One reason to consider a change is the following. The current objective function adds up to quantities (i) total user surplus, and (ii) fees-costs, which potentially have a very different magnitute. For example, (i) can be thousands of dollars, while (ii) can be only a few dollars. In second-price approaches, where the payout might potentially depend on the Delta difference of the obj function, then this creates the issue that we cannot control the scale of the payout (ideally you would want it to be of the order of the fees collected, so as to ensure some mild economic viability of the protocol).

So, for example, a reason to change this could be to enforce that surplus is always of the same magnitute as fees. I will post some preliminary ideas about what we are currently experimenting with, very soon.

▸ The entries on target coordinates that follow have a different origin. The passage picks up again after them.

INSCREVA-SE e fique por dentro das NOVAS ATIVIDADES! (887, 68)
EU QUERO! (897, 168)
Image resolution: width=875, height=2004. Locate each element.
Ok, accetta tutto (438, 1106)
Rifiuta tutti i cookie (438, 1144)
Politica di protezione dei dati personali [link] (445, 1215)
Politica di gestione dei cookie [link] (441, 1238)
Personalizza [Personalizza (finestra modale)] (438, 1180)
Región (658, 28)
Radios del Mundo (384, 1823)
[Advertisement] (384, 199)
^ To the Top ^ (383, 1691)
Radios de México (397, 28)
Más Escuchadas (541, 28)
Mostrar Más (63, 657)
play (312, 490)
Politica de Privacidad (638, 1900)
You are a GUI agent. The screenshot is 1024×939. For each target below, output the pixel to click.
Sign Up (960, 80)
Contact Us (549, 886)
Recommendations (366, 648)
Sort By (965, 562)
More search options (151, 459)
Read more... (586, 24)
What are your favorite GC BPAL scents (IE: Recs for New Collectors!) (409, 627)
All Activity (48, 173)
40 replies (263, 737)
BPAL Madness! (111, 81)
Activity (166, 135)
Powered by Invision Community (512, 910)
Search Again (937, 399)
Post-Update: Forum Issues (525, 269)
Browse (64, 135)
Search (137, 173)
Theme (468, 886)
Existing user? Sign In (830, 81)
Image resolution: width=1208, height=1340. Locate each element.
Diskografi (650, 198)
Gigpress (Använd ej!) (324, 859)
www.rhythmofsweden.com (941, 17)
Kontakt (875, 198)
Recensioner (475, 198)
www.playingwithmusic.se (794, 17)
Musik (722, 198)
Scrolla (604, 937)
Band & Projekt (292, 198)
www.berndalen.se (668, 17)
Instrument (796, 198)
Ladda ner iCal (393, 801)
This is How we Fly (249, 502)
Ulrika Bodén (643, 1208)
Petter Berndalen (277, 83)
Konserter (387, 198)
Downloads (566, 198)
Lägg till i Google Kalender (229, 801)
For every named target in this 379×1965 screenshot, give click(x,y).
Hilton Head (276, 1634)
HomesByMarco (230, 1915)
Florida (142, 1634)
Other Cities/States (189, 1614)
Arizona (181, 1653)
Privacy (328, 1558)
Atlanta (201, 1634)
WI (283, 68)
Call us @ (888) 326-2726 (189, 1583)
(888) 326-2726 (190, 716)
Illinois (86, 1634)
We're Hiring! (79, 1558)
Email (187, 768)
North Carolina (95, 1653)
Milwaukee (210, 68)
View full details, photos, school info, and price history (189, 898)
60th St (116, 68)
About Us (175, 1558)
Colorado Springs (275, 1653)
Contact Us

Nevertheless, I agree that if there is a way to make the current quality function work, then I would be favor of sticking with it, as, as you said, we don’t want to change too many things all at once.

Wouldnt it be easiest to just not submit negative score solutions ever?

I agree with the arguments you make. And in principle, this is probably what we should do, and most weeks it would work just fine. However, if we look at what happened during the crazy last week, we had around 6% of auctions that ended up with a negative obj value. This is a very large number, and I think we cannot afford to say that we just drop all such auctions. Of course, this shows that under very high volatility, we have fee estimation issues, but it is not clear that we can come up with a perfect fee mechanism any time soon.

I think this would fold into the generic problem of not overpaying in general, as it could also happen when the gap between 1 and 2 is very large. Imo it makes sense to just start with a cap on the payout?

We will also post on the cap idea some time this week, as we already have experiments testing this. This is a potentially viable option.